About this item

Ulysses S. Grant reflects on the crucial moments of his life as a husband, a father, a general, and a president while writing his memoirs and reckoning with his complicated legacy in this epic and intimate novel from the author of the "masterly" (The New York Times Book Review) novel Marley.. Barely able to walk and rendered mute by the cancer metastasizing in his throat, Ulysses S. Grant is scratching out words, hour after hour, day after day. Desperate to complete his memoirs before his death so his family might have some financial security and he some redemption, Grant journeys back in time.
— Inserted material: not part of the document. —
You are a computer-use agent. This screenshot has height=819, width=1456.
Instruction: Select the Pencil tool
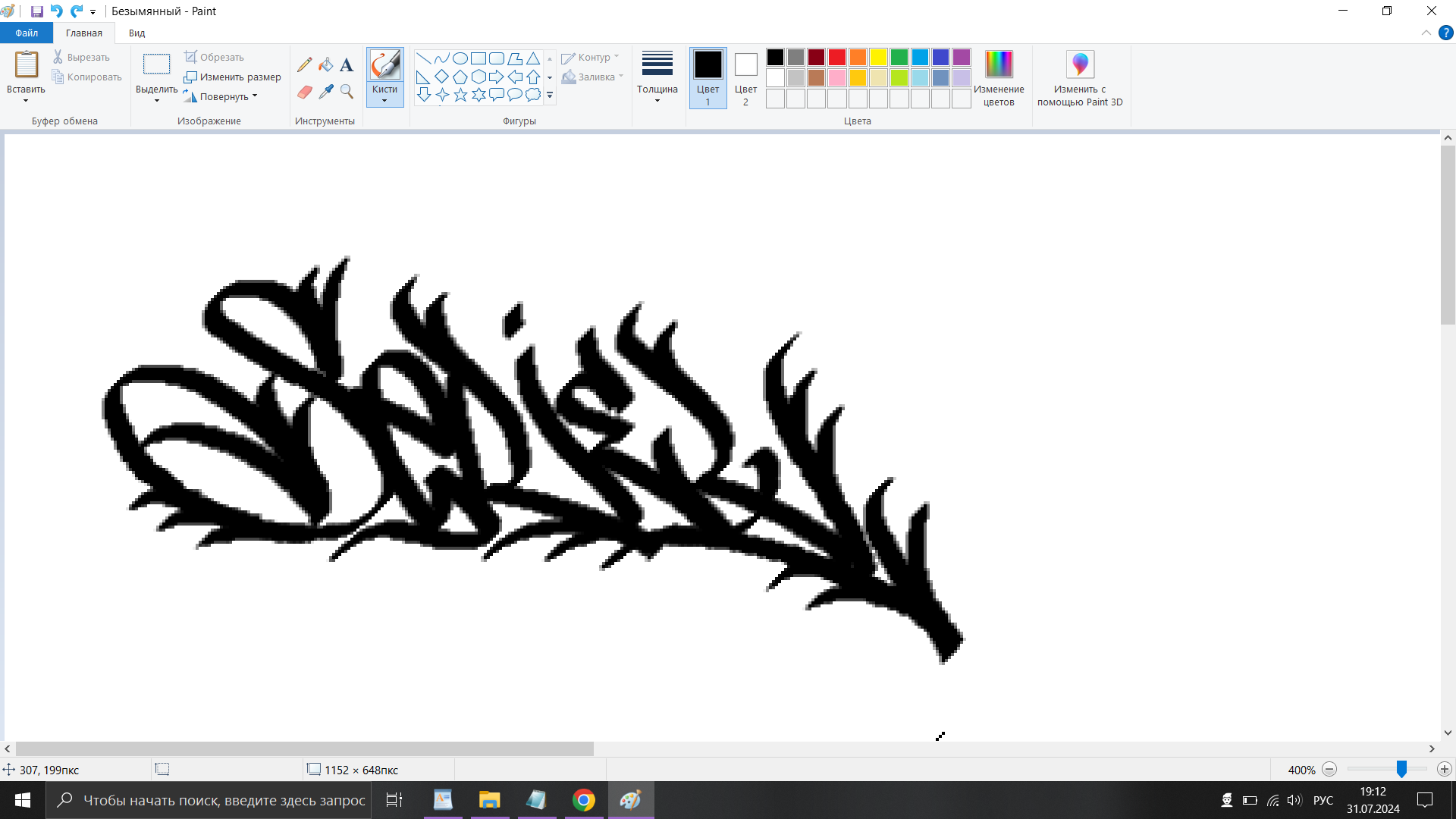[304, 65]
He had once been the savior of the Union, the general to whom Lee surrendered at Appomattox, a twice-elected president who fought for the civil rights of Black Americans and against the rising Ku Klux Klan, a plain farmer-turned-business magnate who lost everything to a Wall Street swindler, a devoted husband to his wife Julia and loving father to four children.



About the Author

Jon Clinch

Jon Clinch's first novel, FINN--the secret history of Huckleberry Finn's father--was named an American Library Association Notable Book and was chosen as one of the year's best books by the Washington Post, the Chicago Tribune, and the Christian Science Monitor. It won the Philadelphia Athenaeum Literary Award and was shortlisted for the Sargent First Novel Prize. His second novel, KINGS OF THE EARTH--a powerful tale of life, death, and family in rural America, based on a true story--was named a best book of the year by the Washington Post and led the 2010 Summer Reading List at O, The Oprah Magazine.His latest novel, MARLEY, was praised by Simon Callow in the New York Times: "Clinch has done something remarkable in "Marley," not merely offering a parergon to Dickens's little masterpiece, imagining the soil out of which the action of "A Christmas Carol" grows, but creating a free-standing dystopian universe, a hideous vision of nascent capitalism in which nothing is real and every transaction is a fraud issuing from the brain of a master forger, who by the end has reduced even his own life, quite literally, to a trompe l'oeil. Clinch's Marley is one of the great farouche characters, at once frightening and dangerously attractive."Jon has lectured and taught widely, in settings as varied as the National Council of Teachers of English, Williams College, the Mark Twain House and Museum, and Pennsylvania State University. In 2008 he organized a benefit reading for the financially-ailing Twain House--enlisting such authors as Tom Perrotta, Stewart O'Nan, and Robert Hicks--an event that literally saved the house from bankruptcy. A native of upstate New York, Jon lives with his wife in the Green Mountains of Vermont. They have one daughter.